* Written tasks
(a) In the riding mower thread, transcribe the passage starting with "The lawn is" and going on through "situation and why?".
(b) Answer these about the riding mower thread:
(i) How large is the lawn?
(ii) What deck size does the Craftsman have?
(iii) Which feature does Tom Struble give as his reason for choosing the Ariens?

* Given passage
# Ariens or Craftsman Riding Mower?



## Osiris (Aug 28, 2008)

Hi There,

I am trying to decide between two riding mowers, contestants are as follows:
1) Ariens A20BH42 
http://www.homedepot.com/h_d1/N-5yc...splay?langId=-1&storeId=10051&catalogId=10053

2) Crafstman YT3000
http://www.sears.com/shc/s/p_10153_12605_07128924000P?keyword=craftsman+yt3000

The lawn is half an acre, but I don't have a lot of free time to mow with a walk-behind mower and I have a bad back. Their are 6-7 large trees on the lot, with some roots at ground level. There are some uneven and sloppy areas, but for the most part its pretty level. 
I intend to also use it to deal with the carpet of leaves, pine needles, and pine cones that blanket my lot every year. If anyone knows if a lawn sweeper will pick pine cones up that would help. 
At some point I may get a snow plow for it.

I am certainly leaning towards one of these mowers but I don't want to color anyones opinion. The main difference between the two in terms of specs is the ariens is a vtwin with a 42" deck, and the craftsman is single cylinder with a 46" deck. The price is the same for both.

Which would you buy in my situation and why?


----------



## Tom Struble (Dec 29, 2008)

i wouldn't base the purchase on the engines they are both pretty comparable in performance,id go for the ariens for the cut in reverse feature


----------



## Jdorf40 (Apr 20, 2010)

Osiris said:


> Hi There,
> 
> I am trying to decide between two riding mowers, contestants are as follows:
> 1) Ariens A20BH42
> ...

* Data shown
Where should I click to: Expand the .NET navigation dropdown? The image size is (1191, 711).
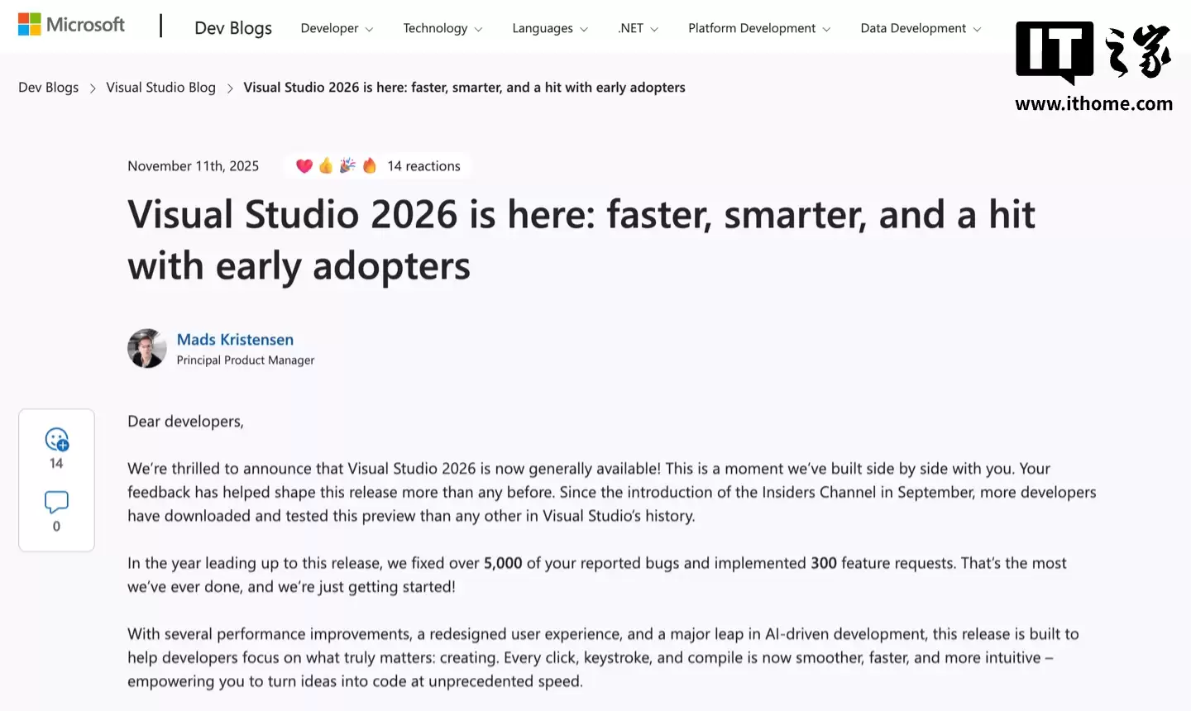point(638,27)
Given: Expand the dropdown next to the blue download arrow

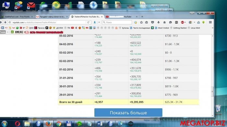Looking at the screenshot, I should (x=99, y=22).
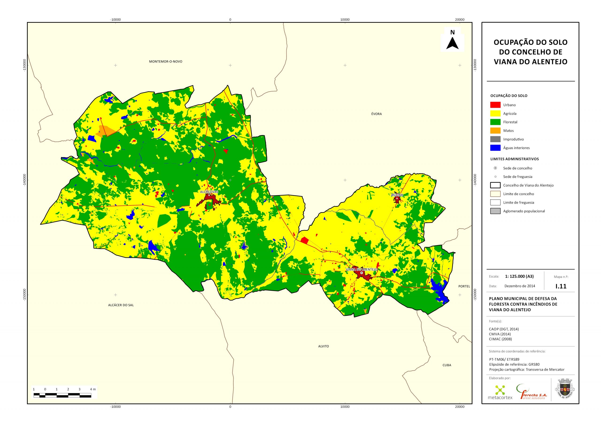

* Worked answers
(a)
The lawn is half an acre, but I don't have a lot of free time to mow with a walk-behind mower and I have a bad back. Their are 6-7 large trees on the lot, with some roots at ground level. There are some uneven and sloppy areas, but for the most part its pretty level. 
I intend to also use it to deal with the carpet of leaves, pine needles, and pine cones that blanket my lot every year. If anyone knows if a lawn sweeper will pick pine cones up that would help. 
At some point I may get a snow plow for it.

I am certainly leaning towards one of these mowers but I don't want to color anyones opinion. The main difference between the two in terms of specs is the ariens is a vtwin with a 42" deck, and the craftsman is single cylinder with a 46" deck. The price is the same for both.

Which would you buy in my situation and why?

(b)
(i) Half an acre
(ii) 46"
(iii) The cut in reverse feature